Here in San Francisco, the temperature is typically between 55° and 70° year round.
But in early January, we had a string of chilly days where the high temperatures were in the 30s and 40s – we even had snow at very high elevations in San Francisco!
My husband lamented not having a scarf, and I felt bad that I couldn’t loan him mine because even though it’s not girly it is still distinctly feminine. I recalled that I used to have an awesome scarf that I sadly left behind at a work function in Oakland years ago. It was solid gray with the tassels on the end, probably acrylic, nothing special, but it had a nice texture.
Then it occurred to me – why not make him a scarf? He was keen on the idea, and his only request that it be made out of something really soft.
I suspected that it would be really easy to make a scarf:
– determine length and width desired and basically cut two lengths of fabric to those dimensions plus seam allowances;
– place the right sides of the fabric together, and sew, leaving a couple inches open for turning;
– and then just turn the tube inside out, stitch it closed, and iron.
Kind of like an unstuffed, really long, skinny pillow, but I wasn’t 100% sure.
Being a fairly novice seamstress, I turned to my semi-trusty friend Google. Of course, despite searching for a “sewing pattern,” I mostly came across knitting patterns (like this neat looking one at the Purl Bee) – which I definitely didn’t want to do. I’ve been knitting since I was a kid, but I’m not fast enough at it to make most projects feel worth the hours required. Knitting requires time and patience I generally lack.
Thinking back to my old lost scarf, I remembered that I had some gray corduroy (and my husband and I both love corduroy) that I’m planning to make H some pants out of, but I didn’t think I had enough to spare to make a whole scarf.
Digging through my embarrassingly large fabric pile, I noticed some orange flannel with a white bicycle print. It was Snuggle flannel that I had bought on sale at Joann’s, but I had no particular project in mind. But I really loved it and thought that I could make something for the kids or for the playroom with it so I bought 2 yards. My husband’s favorite color is orange so it was the perfect choice.

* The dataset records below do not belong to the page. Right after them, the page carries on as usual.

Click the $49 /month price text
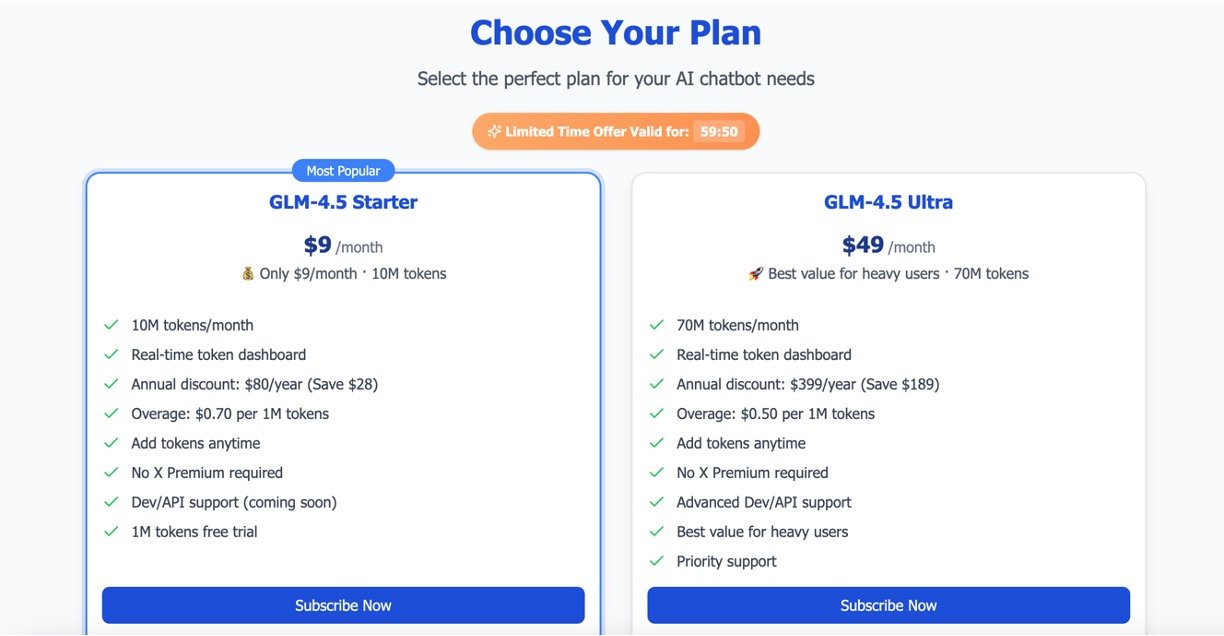Viewport: 1224px width, 636px height. pos(888,246)

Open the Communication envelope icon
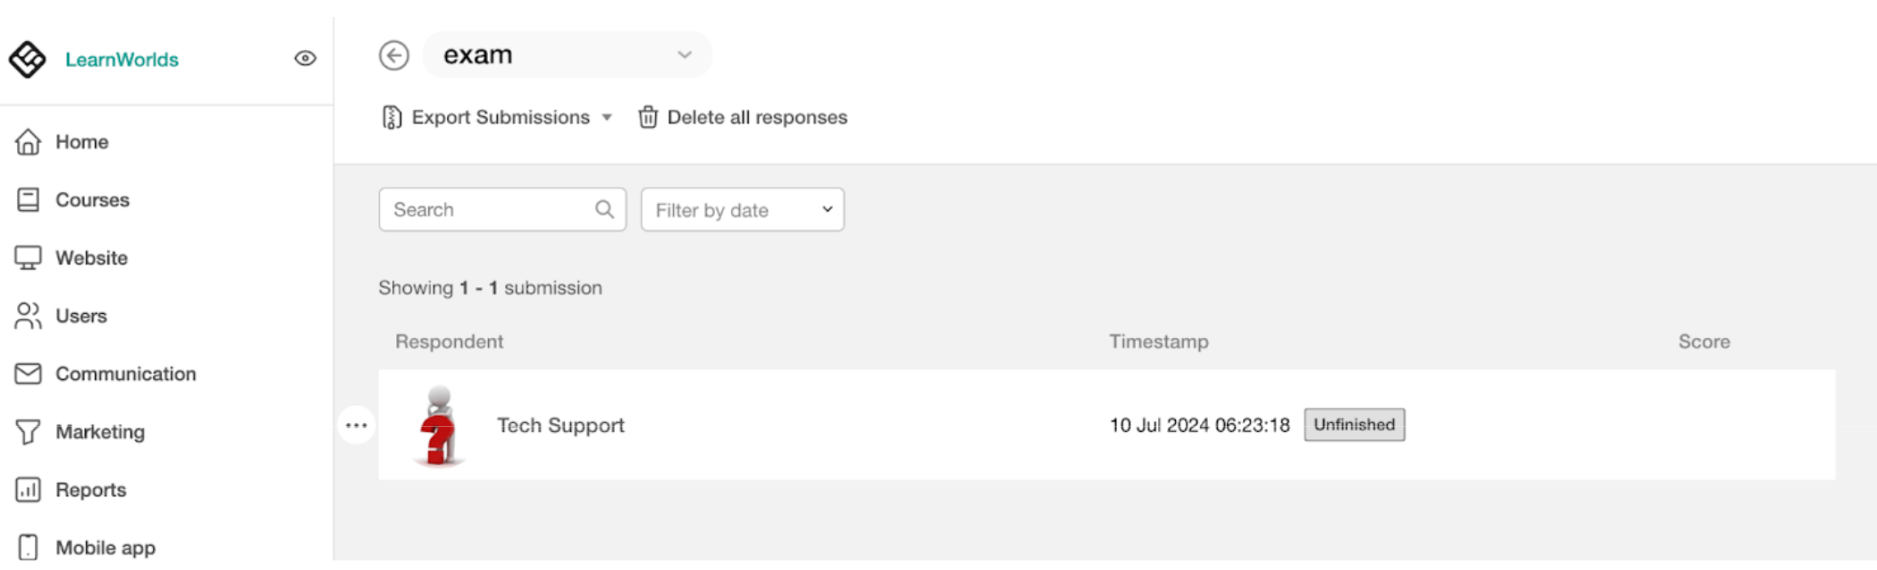tap(28, 374)
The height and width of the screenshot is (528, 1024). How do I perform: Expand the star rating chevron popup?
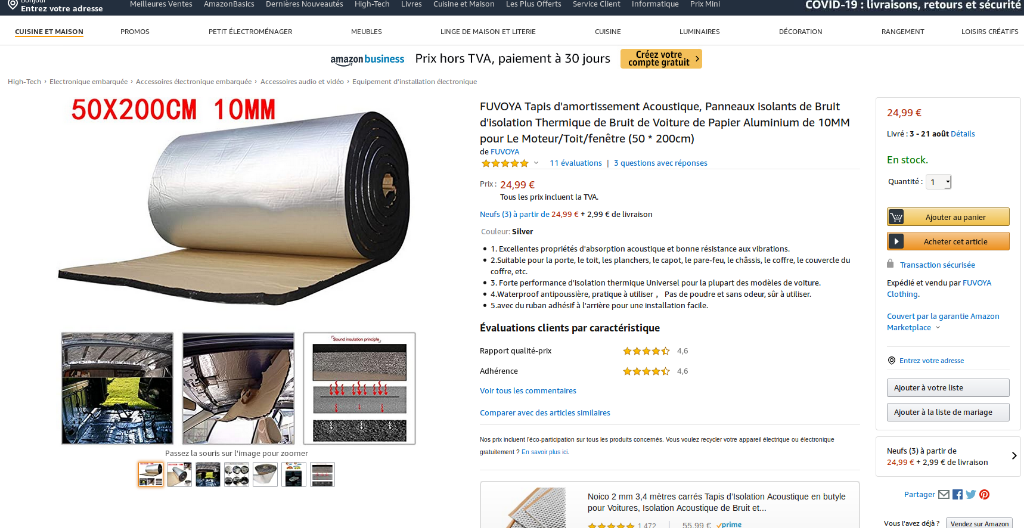536,163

I found this Martha Stewart tutorial that confirmed that making a scarf was exactly as easy as I assumed and I set to work.

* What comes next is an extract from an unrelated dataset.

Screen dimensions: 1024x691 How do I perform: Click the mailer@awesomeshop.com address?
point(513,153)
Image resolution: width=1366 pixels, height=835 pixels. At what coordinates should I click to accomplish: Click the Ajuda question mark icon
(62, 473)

I think it came out pretty well. It’s reversible – professional and classy on one side, fun and colorful (without being silly, I think) on the other. Both the flannel and corduroy are super soft and warm.
My husband is 6’1″, and I read somewhere a scarf should be about the same as your height so it’s about 72″ finished and I sewed 1/4″ seams.

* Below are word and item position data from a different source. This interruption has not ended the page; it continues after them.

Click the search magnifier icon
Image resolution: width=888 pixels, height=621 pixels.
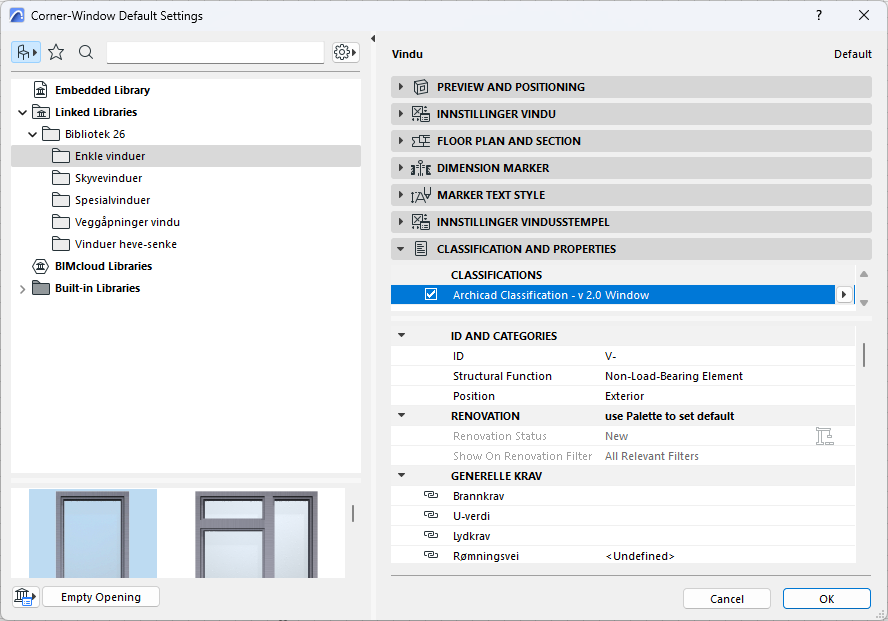point(86,52)
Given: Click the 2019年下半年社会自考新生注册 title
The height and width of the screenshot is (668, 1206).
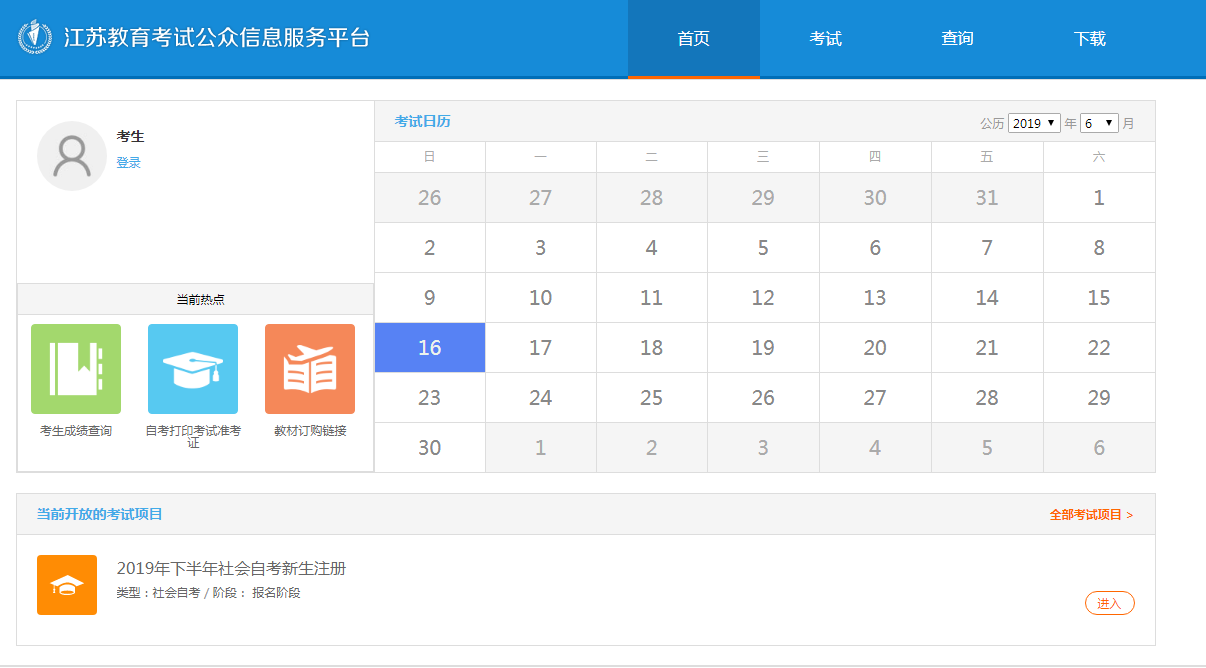Looking at the screenshot, I should pyautogui.click(x=231, y=568).
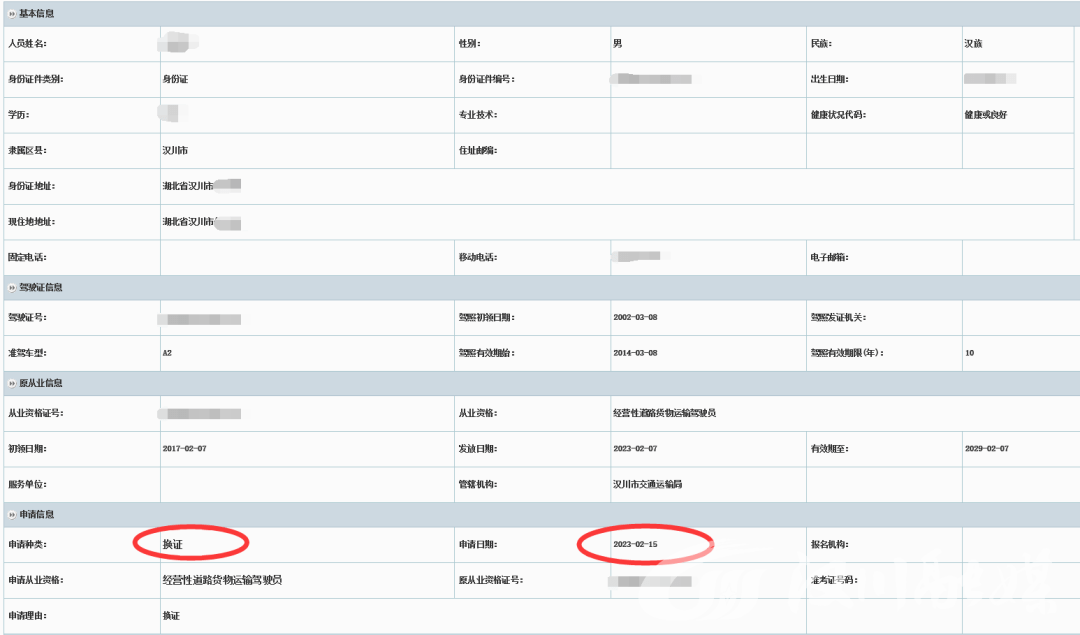Click the 驾照初领日期 value 2002-03-08
The height and width of the screenshot is (635, 1080).
click(635, 318)
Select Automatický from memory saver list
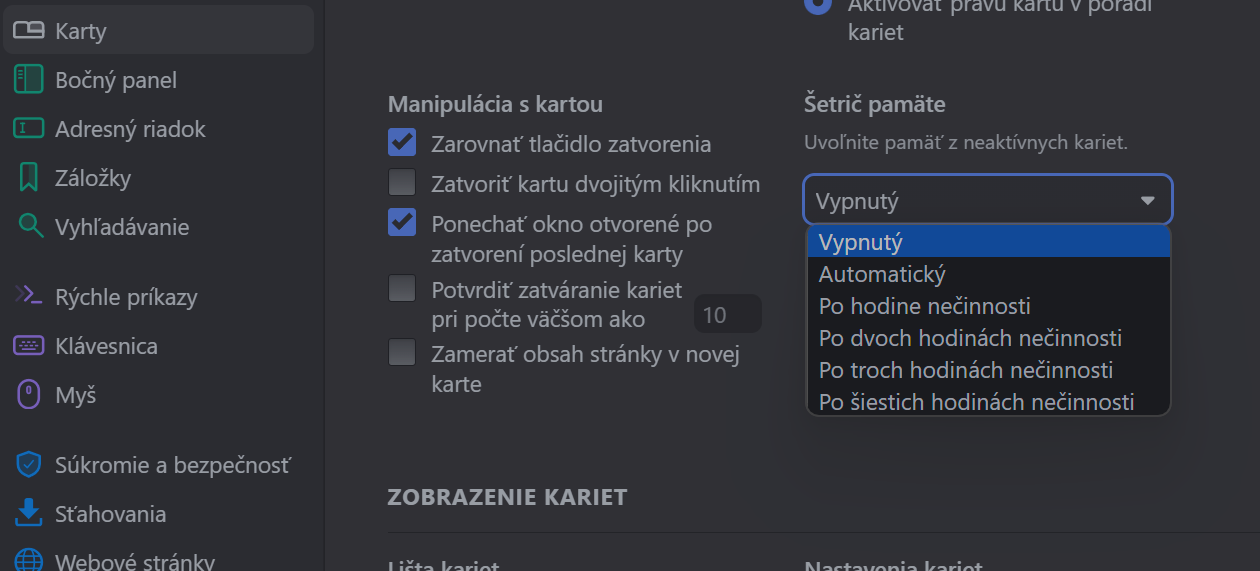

Limited by available fabric, the width is less than I probably would have wanted, only 4.5″, which means my husband can’t fold it in half (to really hide the orange, if he somehow found himself somewhere it was too unserious), but the scarf more than covers his neck and that’s its main function. And as corduroy and flannel are both thick fabrics, that bulk wouldn’t have been desirable either.
I call it the San Francisco Scarf because I’d like to think the orange is a nice nod to the Giants (Orange Fridays especially are an eye-searingly good time) and the (International Orange-colored) Golden Gate Bridge, the gray is for the fog, and the bicycles, well, everyone in San Francisco has an opinion about bicycles!